En 2011 a 11 años de la explosión en la fábrica de Plaguicidas Tekchem en Salamanca, Guanajuato y apesar de que
cerrara sus puertas en el 2007 en Salamanca, Guanajuato continúa la impunidad de la empresa, solapada por las autoridades estatales y federales ya que los
pasivos ambientales no se han retirado del lugar que ocupó la planta,
siguen a la intemperie, y los vecinos de la zona siguen quejándose de los
olores y la contaminación.
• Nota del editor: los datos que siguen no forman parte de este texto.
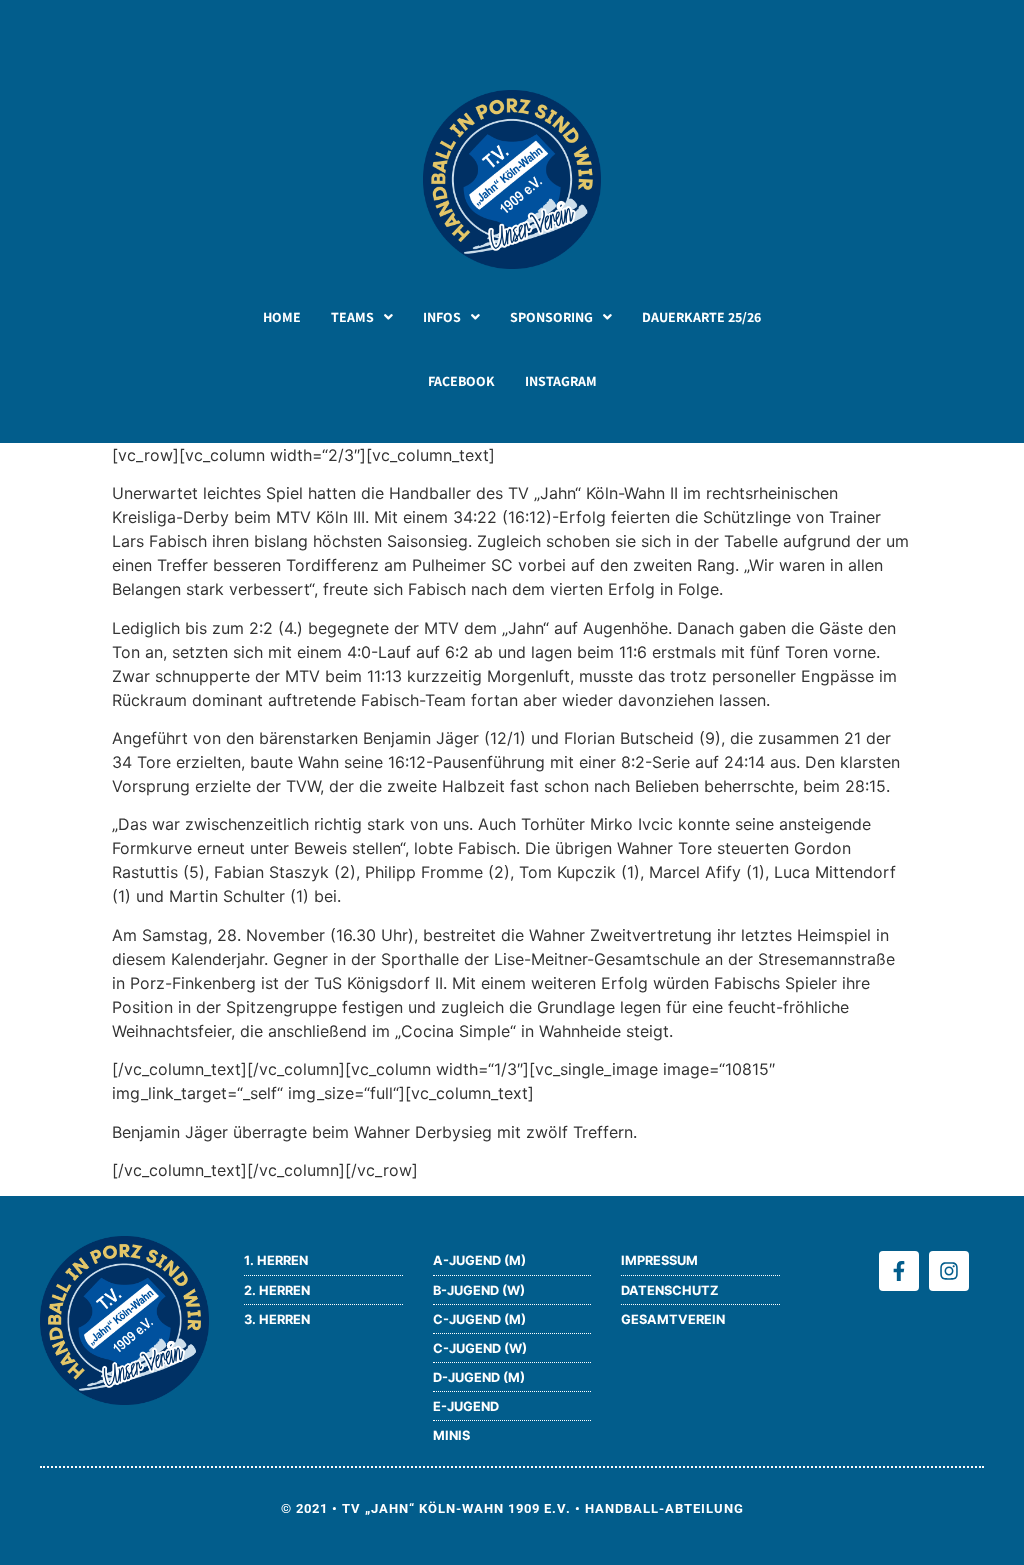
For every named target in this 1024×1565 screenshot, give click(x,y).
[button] (362, 317)
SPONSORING (551, 317)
Estos pasivos siguen contaminando la zona y afectando la salud de la población de Salamanca.
Por otro lado, indigna que los gobiernos estatal y federal hayan indemnizado a los trabajadores de esta empresa, cuando salieron las instalaciones de la ciudad por la presión de los habitantes después de la grave explosión del 2000. La asociación civil, Dedicación al Medio Ambiente y Mejoramiento Ecológico (DAME) y del Consejo Consultivo Ambiental de Salamanca,
exigieron acciones claras, serias y concretas a las secuelas en la salud de la población y en el medio ambiente.
Se afirma que la empresa cambió de ubicación, pero no hay datos que lo confirmen, aunque su
página web sigue vigente y en ella se anuncia como una empresa que;
"busca ser reconocida internacionalmente por la calidad de sus productos", y además desea
"cimentar un mejor futuro para los inversionistas…"
De sus víctimas, ni hablar, ellos no cuentan.